The SpeedStream abstract below names the features SpeedStream uses to handle massive data flows. List all of those features.

Source passage >>
——————————
SpeedStream: A real-time stream data processing platform in the cloud

Autor: Li Zhao, Zhang Chuang, Xu Kefu
Rok vydání: 2015
Předmět:
Zdroj: IPCCC
DOI: 10.1109/pccc.2015.7410267
Popis: SpeedStream is a universal distributed platform that can handle with massive data flows with the features of low coupling, high availability, low latency and high scalability. Focusing on the core technologies of real-time stream computing platform in cloud environment, this paper conducts a series of researches and implementation of the system. First of all, aiming at the availability of real-time streaming computing platform, we design a high availability framework based on Zookeeper. It ensures fault detection and recovery of process level and node level timely by monitoring heartbreak of each modules and strategy of fault migration. Secondly, in order to increase the application types of the platform, by means of directed cycle detection and iteration protection, we design a real-time streaming computing model that based on directed graph with sources and sinks, which can not only satisfy the needs of common DAG computing services, but also support iteration computing services including directed cycle, bidirectional arcs and annular arcs. In addition, the platform can realize personalized task scheduling strategy for users by establishing task allocation matrix and optimize task allocation model. Finally, in order to solve the many-to-many dynamic load-balancing between tasks, we apply scheduler with status and distributed session table. It overcomes the difficulty of maintaining consistency of session without global session table. We also testified the convergence of this method. The experiment indicates that the throughput and data processing delay of SpeedStream are superior to other alternatives in dealing with the businesses of iteration applications, high traffic fluctuation applications, and high demand of load-balancing applications. This platform provides reliable, universal, and real-time solutions to process massive data flows, such as to process the real-time trading data in e-commerce, to analyze sensing flow in internet of things, and monitor traffics of the Internet.
Databáze: OpenAIRE
——————————
Listed entries >>
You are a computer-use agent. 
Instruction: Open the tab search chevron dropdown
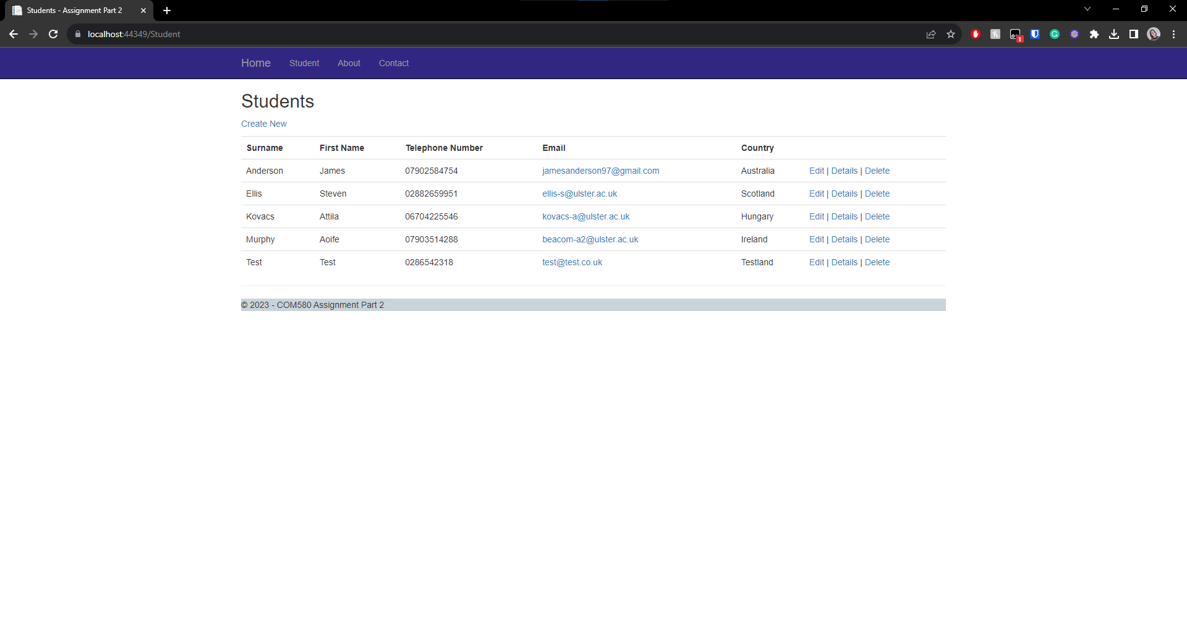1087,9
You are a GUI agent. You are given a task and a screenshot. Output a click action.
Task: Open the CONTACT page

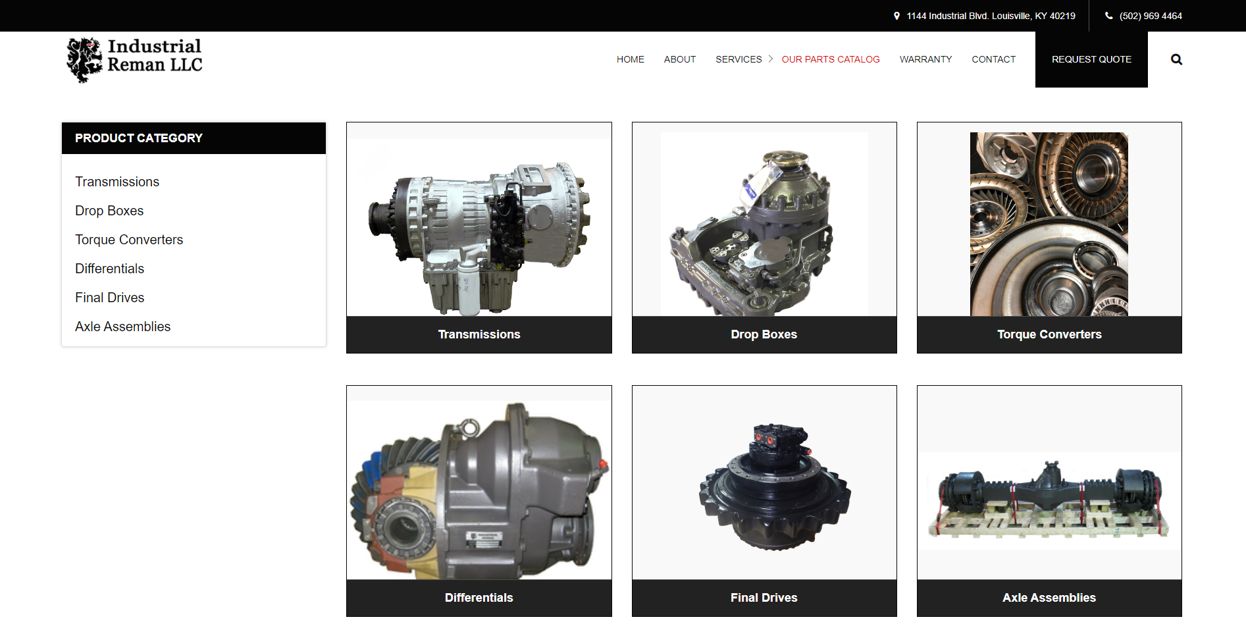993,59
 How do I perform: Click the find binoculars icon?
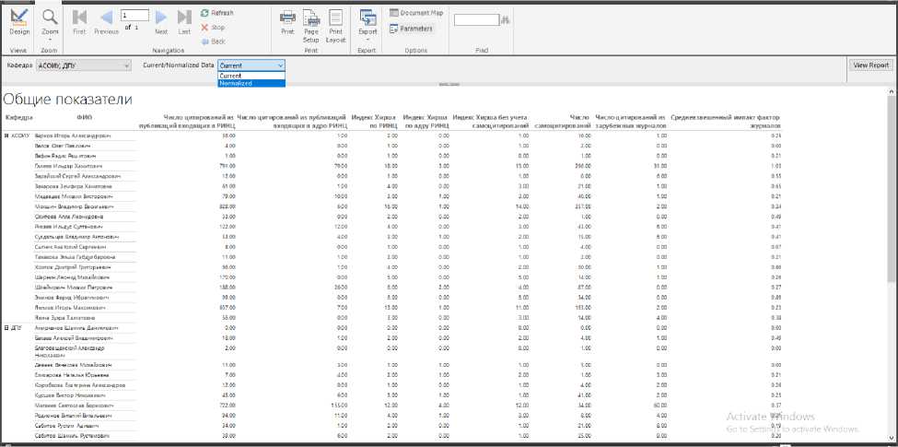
——————————
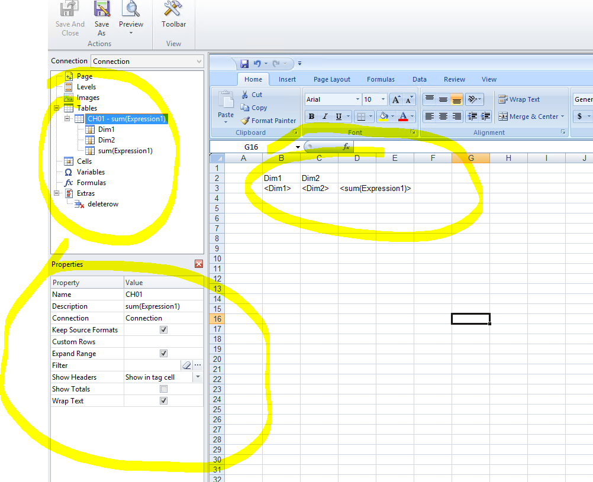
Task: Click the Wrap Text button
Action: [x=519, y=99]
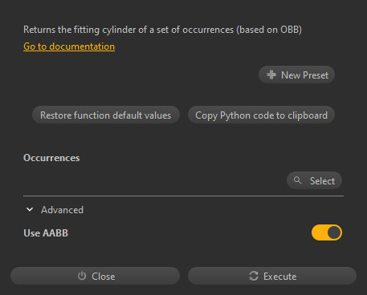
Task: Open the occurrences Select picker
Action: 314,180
——————————
Exercise response >>
low coupling, high availability, low latency, high scalability